Aktor jednego serialu i zawsze tylko z nim będzie się kojarzył. Stąd moja, dość niska, ocena.
Nieprawda ze wyłącznie Stawka . Dla pokolenia lat 70 czy 80 zawsze pozostanie Panem Samochodzikiem. Pan Samochodzik w tamtych czasach niewiele ustępował popularnością Klossowi.
Nigdy nie słyszałem, żeby ktokolwiek oglądając jakiś film czy teleturniej z udziałem Mikulskiego powiedział: o, Pan Samochodzik! Za to wielokrotnie słyszałem o Klossie. Pan Samochodzik po prostu nie przetwał próby czasu. Wtedy owszem, mógł być popularny, ale dzisiaj mało kto o nim mówi. O Klossie zaś mówi się często, ostatni film pełnometrażowy to jeden z przykładów.
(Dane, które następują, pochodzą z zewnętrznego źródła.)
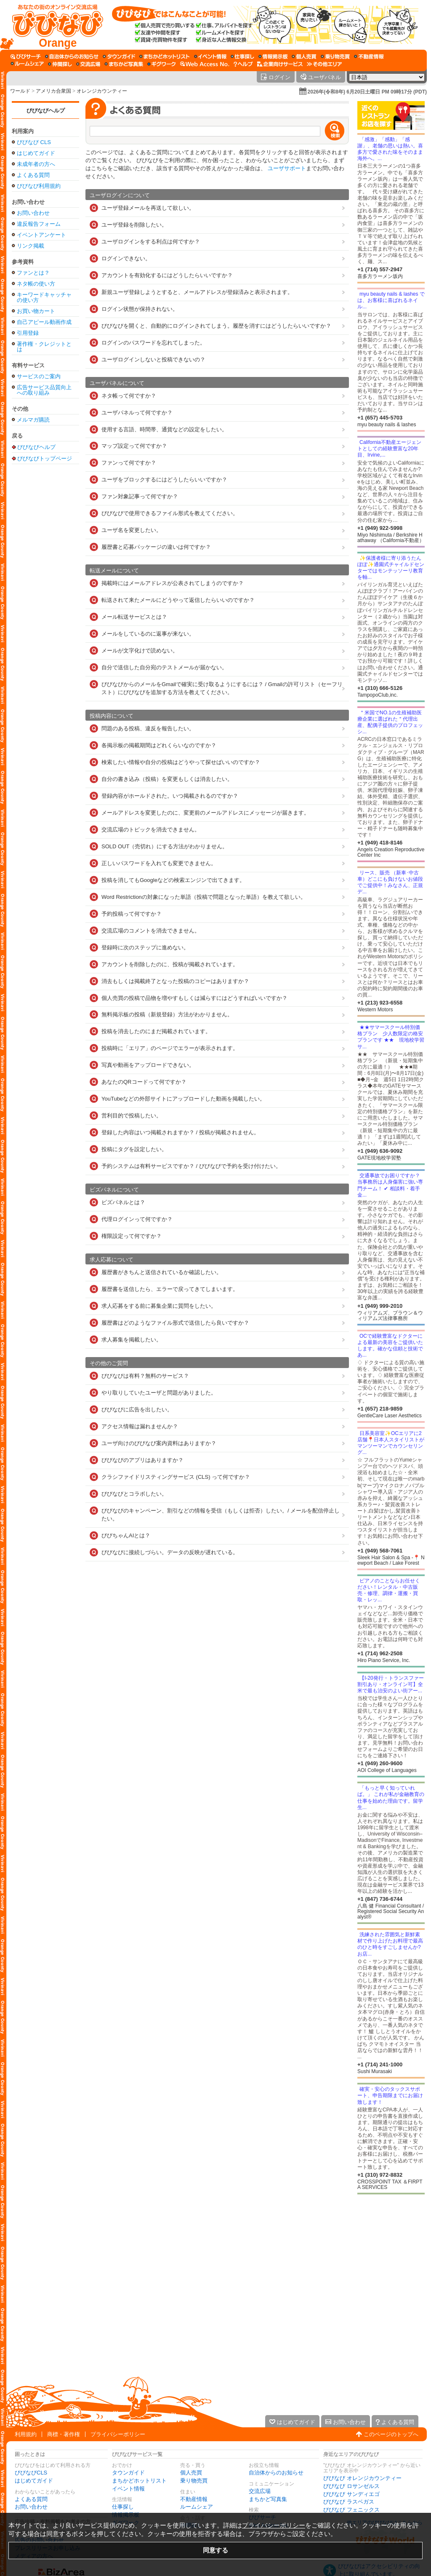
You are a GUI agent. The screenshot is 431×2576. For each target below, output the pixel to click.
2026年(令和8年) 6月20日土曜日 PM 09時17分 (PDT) (367, 92)
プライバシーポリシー (117, 2434)
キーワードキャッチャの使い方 (44, 297)
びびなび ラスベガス (348, 2502)
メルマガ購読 (33, 419)
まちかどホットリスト (139, 2480)
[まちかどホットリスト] (164, 56)
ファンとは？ (33, 272)
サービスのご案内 (39, 376)
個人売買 (191, 2472)
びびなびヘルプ (46, 110)
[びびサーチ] (26, 56)
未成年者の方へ (36, 164)
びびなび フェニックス (351, 2510)
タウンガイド (128, 2472)
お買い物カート (36, 311)
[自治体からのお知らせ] (71, 56)
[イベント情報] (210, 56)
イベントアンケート (41, 235)
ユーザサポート (287, 168)
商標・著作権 (63, 2434)
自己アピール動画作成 (44, 322)
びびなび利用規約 (39, 186)
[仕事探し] (242, 56)
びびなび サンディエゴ (351, 2494)
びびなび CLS (34, 142)
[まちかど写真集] (123, 64)
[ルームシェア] (27, 64)
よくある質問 (33, 175)
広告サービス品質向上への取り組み (44, 390)
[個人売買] (304, 56)
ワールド (20, 91)
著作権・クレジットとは (44, 346)
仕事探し (123, 2507)
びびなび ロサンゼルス (351, 2486)
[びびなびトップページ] (53, 25)
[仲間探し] (60, 64)
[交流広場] (88, 64)
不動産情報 (194, 2499)
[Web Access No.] (204, 64)
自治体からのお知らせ (276, 2472)
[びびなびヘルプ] (243, 64)
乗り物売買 (194, 2480)
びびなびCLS (31, 2472)
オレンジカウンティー (102, 91)
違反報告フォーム (39, 224)
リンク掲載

To że Stawka do dziś jest wspominana jako głowny serial Pana MIkulskiego to nie znaczy że Pan Mikulski jest złym aktorem. Jedni żeby grać w filmach podlizuja się rządowi inni nic nie robią bo nie muszą. Osobiście uwazam że zarówno Pan Mikulski jak i Pan Emil Karewicz to stara dobra szkoła aktorska z której powinni brać przykład co niektórzy dzisiejsi tzw aktorzy.
Masz rację, ale ja go wcale nie oceniłem jako złego aktora, a jako średniego. Moim zdaniem nie należy on do "starej szkoły aktorskiej", o jakiej piszesz, chociaż na pewno o kilka klas przewyższa wielu aktorów tzw. młodego pokolenia.
Stawka zahamowała jego karierę aktorską. Tak naprawdę, by docenić Pana Mikulskiego trzeba obejrzeć filmy sprzed 1965r. a jest tam naprawdę wiele ponadczasowych pozycji ( choćby Kanał czy Ewa chce Spać) jak i sporo klimatycznych kryminałów czy innych pozycji wojennych.